Katherine Wingfield*
Program Manager  
Child W elfare League of America

Pam Day*  
Michael Petit*  
CWLA Staff

* Participated as a reviewer of the CWLA Guidebook
+ Co-Chairs of CWLA Chemical Dependency and Child Welfare Task Force

About the Authors

Nancy Young serves as Director of Children and Family Futures. She is a graduate of California State University, Fullerton, and received her M.S.W. and Ph.D. from the University of Southern California School of Social Work.
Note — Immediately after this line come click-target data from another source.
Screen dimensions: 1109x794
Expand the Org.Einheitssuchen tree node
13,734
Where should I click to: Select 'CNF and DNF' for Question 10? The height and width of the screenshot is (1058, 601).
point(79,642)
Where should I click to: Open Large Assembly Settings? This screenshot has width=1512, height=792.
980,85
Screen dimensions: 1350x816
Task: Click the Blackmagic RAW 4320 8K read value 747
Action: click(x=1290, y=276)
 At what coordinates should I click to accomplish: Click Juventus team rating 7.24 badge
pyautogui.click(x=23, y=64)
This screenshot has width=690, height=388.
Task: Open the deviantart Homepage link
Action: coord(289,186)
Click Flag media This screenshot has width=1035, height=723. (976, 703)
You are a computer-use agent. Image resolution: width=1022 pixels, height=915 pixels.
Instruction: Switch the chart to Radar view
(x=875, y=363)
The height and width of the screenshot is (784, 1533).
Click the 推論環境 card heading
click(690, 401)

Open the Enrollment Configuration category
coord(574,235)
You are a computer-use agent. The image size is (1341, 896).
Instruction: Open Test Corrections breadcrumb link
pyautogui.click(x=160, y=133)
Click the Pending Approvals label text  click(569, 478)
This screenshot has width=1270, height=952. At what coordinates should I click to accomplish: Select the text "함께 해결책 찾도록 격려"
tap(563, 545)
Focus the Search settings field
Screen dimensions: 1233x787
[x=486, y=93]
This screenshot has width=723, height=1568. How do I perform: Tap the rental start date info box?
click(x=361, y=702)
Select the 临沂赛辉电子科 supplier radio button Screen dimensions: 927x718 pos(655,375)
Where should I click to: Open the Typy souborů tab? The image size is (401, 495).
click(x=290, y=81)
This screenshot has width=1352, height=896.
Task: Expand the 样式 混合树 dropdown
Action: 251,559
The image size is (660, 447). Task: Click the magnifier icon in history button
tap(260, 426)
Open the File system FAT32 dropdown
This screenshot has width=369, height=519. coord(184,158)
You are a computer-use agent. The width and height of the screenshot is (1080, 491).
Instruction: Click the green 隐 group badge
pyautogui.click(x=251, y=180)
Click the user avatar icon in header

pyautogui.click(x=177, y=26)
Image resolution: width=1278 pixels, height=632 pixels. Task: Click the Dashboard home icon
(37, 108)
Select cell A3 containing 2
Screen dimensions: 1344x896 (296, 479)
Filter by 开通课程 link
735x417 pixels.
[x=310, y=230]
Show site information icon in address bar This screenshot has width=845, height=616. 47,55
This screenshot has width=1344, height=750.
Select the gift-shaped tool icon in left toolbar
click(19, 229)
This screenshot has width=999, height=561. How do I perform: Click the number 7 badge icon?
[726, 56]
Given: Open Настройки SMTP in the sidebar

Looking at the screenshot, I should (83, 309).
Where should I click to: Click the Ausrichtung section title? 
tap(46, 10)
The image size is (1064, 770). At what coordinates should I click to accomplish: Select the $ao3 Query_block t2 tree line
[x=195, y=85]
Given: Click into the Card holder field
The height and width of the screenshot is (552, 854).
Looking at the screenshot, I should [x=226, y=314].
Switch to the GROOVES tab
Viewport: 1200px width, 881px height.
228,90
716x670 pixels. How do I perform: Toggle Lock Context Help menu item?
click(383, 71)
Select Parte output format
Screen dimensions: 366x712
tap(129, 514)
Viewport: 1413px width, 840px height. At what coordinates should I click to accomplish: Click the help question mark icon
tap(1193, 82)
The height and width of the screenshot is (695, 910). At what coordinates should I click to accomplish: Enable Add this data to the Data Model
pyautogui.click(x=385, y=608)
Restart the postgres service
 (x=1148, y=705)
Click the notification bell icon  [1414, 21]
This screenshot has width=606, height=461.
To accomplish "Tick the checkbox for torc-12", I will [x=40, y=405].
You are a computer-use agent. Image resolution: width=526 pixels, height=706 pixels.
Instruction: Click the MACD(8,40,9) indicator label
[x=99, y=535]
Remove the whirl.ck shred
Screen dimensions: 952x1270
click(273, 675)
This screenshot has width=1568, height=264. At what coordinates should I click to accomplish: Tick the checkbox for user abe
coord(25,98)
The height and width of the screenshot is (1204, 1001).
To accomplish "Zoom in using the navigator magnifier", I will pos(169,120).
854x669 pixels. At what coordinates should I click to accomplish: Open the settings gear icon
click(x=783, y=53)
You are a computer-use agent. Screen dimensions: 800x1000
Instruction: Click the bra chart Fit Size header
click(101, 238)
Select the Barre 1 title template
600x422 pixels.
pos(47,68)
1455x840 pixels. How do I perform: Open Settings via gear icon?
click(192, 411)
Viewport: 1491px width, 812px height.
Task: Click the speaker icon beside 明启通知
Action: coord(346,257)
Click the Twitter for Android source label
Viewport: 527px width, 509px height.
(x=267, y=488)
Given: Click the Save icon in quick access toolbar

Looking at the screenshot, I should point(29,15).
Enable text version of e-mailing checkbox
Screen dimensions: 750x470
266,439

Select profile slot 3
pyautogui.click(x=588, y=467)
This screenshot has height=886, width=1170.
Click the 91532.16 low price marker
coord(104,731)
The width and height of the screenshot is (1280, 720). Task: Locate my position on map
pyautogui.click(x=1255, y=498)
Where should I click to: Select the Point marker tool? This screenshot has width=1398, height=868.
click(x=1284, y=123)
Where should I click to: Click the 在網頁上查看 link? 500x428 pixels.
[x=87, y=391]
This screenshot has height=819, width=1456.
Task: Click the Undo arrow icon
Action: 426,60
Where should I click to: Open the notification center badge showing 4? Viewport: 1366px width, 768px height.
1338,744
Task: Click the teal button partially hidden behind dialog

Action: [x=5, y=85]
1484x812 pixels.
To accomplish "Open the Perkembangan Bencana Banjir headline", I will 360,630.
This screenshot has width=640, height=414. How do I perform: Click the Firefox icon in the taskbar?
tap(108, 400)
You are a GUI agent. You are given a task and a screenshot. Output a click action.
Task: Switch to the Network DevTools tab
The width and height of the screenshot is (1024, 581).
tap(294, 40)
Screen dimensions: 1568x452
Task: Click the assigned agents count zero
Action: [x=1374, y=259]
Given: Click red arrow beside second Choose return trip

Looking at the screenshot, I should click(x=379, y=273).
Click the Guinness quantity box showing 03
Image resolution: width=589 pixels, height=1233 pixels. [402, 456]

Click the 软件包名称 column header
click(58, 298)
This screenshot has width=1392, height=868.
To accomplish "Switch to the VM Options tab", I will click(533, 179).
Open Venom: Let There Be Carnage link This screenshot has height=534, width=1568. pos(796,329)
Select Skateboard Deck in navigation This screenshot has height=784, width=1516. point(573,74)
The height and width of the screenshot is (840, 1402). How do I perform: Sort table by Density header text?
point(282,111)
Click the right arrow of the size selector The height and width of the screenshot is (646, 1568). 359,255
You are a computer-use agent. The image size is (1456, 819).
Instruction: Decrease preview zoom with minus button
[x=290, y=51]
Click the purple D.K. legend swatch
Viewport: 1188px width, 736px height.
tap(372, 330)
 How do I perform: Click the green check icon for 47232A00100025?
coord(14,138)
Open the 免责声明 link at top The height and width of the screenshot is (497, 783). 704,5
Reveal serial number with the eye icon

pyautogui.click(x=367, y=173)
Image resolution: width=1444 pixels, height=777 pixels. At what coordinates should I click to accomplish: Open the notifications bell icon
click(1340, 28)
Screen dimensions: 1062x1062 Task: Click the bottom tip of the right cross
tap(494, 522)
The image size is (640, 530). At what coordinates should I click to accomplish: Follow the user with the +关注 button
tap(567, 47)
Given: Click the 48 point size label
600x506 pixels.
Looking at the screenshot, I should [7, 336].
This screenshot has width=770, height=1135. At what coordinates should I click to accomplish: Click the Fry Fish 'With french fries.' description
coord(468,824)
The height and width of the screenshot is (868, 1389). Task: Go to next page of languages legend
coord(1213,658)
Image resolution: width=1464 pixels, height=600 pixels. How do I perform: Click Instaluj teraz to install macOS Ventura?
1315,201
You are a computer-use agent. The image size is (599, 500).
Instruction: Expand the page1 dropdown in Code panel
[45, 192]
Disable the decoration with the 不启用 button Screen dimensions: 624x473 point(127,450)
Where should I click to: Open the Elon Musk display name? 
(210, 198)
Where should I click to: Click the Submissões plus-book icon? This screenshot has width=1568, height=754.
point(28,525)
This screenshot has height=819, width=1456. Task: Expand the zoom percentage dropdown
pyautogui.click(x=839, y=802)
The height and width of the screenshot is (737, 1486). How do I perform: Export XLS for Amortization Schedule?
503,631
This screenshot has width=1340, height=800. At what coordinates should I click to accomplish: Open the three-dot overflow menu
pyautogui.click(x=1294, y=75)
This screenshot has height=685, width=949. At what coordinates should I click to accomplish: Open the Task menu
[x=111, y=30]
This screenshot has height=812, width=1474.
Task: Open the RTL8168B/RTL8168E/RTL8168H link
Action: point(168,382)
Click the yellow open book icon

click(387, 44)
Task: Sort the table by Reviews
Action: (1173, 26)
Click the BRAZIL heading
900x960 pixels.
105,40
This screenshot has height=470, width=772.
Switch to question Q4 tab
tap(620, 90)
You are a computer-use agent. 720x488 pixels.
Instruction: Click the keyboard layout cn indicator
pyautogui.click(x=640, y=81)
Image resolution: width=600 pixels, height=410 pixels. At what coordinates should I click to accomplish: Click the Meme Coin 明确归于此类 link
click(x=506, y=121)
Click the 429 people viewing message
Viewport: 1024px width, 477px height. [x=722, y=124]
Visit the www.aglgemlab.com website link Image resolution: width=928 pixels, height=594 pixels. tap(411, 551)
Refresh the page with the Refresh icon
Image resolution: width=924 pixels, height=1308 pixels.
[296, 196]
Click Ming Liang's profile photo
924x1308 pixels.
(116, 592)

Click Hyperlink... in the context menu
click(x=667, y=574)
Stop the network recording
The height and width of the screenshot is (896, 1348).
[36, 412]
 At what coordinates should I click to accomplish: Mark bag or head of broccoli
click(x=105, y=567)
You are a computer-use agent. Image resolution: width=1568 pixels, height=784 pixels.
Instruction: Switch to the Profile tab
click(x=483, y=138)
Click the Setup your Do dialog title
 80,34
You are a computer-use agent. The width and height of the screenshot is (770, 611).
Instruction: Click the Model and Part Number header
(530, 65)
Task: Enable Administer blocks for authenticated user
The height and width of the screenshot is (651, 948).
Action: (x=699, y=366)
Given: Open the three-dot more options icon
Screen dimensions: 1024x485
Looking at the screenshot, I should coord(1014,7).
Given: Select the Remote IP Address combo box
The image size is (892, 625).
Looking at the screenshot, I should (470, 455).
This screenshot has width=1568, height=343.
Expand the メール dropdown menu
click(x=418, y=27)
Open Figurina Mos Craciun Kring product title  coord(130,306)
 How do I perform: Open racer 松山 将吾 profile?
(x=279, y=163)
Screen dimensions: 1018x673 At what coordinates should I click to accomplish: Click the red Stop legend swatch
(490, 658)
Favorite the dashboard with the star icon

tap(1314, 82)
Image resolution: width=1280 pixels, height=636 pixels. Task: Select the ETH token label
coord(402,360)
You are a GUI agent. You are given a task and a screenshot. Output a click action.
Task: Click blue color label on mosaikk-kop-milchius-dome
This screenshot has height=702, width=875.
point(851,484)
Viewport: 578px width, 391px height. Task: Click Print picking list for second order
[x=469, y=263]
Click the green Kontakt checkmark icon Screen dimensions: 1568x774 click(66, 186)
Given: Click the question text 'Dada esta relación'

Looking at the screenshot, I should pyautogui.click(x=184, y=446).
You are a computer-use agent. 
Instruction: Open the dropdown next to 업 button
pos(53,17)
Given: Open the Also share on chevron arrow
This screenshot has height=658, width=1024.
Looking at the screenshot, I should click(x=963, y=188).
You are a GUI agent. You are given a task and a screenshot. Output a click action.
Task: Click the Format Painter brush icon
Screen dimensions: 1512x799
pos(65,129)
She was Predoctoral Fellow with the National Institute on Drug Abuse, served as Research Consultant to the Directorate of the California Department of Alcohol and Drug Programs, and has published numerous articles on the effects of substance abuse on children and families. Dr. Young, who is married to Mr. Gardner, has a son aged 15, and she and Mr. Gardner adopted a brother and sister who arre 5 and 6 years old.

Sid Gardner serves as President of Children and Family Futures. In addition, since 1991 he has been Director of the Center for Collaboration for Children at California State University, Fullerton, a unit that seeks to train and educate professionals to be able to work across systems and to help communities involved in services integration. He is the author of a forthcoming book to be published by Arizona State University, Beyond Collaboration to Results. Mr. Gardner, who is married to Dr. Young, graduated from Occidental College and earned his Master's degrees from the Woodrow Wilson School at Princeton University and from Hartford Seminary. In addition to the children mentioned above, he has a 27-year-old daughter.

Kimberly Dennis is a graduate of the University of California at Berkeley and received her M.P.A. from Columbia University. After spending several years working in Washington, DC, she joined Children and Family Futures as an Associate in 1997. She is assisting with an Edna McConnell Clark Foundation grant for work in four national sites on creating partnerships for the protection of children, and a Stuart Foundation initiative in which Children and Family Futures is working to address California state and county policies concerning CWS-AOD issues.